━━ Provided records
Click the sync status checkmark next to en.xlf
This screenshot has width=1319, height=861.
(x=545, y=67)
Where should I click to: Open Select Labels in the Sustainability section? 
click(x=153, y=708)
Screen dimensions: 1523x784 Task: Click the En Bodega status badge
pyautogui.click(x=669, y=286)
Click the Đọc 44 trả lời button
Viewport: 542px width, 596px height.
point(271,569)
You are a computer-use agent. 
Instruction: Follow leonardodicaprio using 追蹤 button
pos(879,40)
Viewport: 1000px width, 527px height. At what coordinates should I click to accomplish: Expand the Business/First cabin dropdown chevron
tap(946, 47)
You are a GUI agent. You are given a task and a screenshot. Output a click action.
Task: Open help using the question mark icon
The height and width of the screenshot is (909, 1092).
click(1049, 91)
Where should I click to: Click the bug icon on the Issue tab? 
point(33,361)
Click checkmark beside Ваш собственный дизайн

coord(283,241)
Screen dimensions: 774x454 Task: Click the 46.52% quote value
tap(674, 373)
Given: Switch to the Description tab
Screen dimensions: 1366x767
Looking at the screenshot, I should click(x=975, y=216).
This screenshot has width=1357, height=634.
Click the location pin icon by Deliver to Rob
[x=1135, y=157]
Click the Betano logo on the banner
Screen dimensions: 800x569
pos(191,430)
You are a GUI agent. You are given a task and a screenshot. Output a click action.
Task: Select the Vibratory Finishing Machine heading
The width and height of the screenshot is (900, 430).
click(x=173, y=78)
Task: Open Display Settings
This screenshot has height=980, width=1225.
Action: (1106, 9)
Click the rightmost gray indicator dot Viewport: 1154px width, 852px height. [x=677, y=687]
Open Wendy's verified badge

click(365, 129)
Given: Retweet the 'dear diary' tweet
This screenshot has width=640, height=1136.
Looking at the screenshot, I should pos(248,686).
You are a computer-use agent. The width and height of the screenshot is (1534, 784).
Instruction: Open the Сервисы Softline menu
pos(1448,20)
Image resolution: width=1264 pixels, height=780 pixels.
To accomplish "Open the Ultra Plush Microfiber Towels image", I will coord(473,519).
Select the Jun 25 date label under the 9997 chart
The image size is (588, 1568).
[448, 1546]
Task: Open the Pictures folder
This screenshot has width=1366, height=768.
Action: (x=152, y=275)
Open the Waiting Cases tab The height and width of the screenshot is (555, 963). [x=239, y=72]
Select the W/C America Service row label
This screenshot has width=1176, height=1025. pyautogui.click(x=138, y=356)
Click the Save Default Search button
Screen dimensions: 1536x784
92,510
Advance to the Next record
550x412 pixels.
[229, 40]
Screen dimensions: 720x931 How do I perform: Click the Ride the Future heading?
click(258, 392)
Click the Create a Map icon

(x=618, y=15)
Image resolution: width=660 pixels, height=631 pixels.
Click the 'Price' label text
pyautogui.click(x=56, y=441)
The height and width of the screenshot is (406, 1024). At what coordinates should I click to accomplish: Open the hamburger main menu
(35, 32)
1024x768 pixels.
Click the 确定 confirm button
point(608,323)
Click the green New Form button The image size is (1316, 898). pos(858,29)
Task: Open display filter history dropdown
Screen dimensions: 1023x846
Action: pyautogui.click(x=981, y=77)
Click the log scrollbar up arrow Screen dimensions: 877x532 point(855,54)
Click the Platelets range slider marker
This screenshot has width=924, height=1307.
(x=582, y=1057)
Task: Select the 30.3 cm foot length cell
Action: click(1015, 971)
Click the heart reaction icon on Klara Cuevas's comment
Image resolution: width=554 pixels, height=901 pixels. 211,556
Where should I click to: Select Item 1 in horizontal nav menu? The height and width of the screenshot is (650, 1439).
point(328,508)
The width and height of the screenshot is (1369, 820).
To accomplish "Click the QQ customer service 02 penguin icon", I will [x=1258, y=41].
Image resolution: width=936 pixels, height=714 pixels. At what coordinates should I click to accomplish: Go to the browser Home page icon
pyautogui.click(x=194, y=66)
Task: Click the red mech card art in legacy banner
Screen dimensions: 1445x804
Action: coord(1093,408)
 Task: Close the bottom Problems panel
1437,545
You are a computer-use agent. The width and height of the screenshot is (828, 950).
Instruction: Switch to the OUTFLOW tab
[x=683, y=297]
━━━━
Using the data above, reproduce exactly the lines between those holding "Instruction: Open the Сервисы Softline menu" and "The width and height of the screenshot is (1369, 820).", inclusive, and no others.

Instruction: Open the Сервисы Softline menu
pos(1448,20)
Image resolution: width=1264 pixels, height=780 pixels.
To accomplish "Open the Ultra Plush Microfiber Towels image", I will coord(473,519).
Select the Jun 25 date label under the 9997 chart
The image size is (588, 1568).
[448, 1546]
Task: Open the Pictures folder
This screenshot has width=1366, height=768.
Action: (x=152, y=275)
Open the Waiting Cases tab The height and width of the screenshot is (555, 963). [x=239, y=72]
Select the W/C America Service row label
This screenshot has width=1176, height=1025. pyautogui.click(x=138, y=356)
Click the Save Default Search button
Screen dimensions: 1536x784
92,510
Advance to the Next record
550x412 pixels.
[229, 40]
Screen dimensions: 720x931 How do I perform: Click the Ride the Future heading?
click(258, 392)
Click the Create a Map icon

(x=618, y=15)
Image resolution: width=660 pixels, height=631 pixels.
Click the 'Price' label text
pyautogui.click(x=56, y=441)
The height and width of the screenshot is (406, 1024). At what coordinates should I click to accomplish: Open the hamburger main menu
(35, 32)
1024x768 pixels.
Click the 确定 confirm button
point(608,323)
Click the green New Form button The image size is (1316, 898). pos(858,29)
Task: Open display filter history dropdown
Screen dimensions: 1023x846
Action: pyautogui.click(x=981, y=77)
Click the log scrollbar up arrow Screen dimensions: 877x532 point(855,54)
Click the Platelets range slider marker
This screenshot has width=924, height=1307.
(x=582, y=1057)
Task: Select the 30.3 cm foot length cell
Action: click(1015, 971)
Click the heart reaction icon on Klara Cuevas's comment
Image resolution: width=554 pixels, height=901 pixels. 211,556
Where should I click to: Select Item 1 in horizontal nav menu? The height and width of the screenshot is (650, 1439).
point(328,508)
The width and height of the screenshot is (1369, 820).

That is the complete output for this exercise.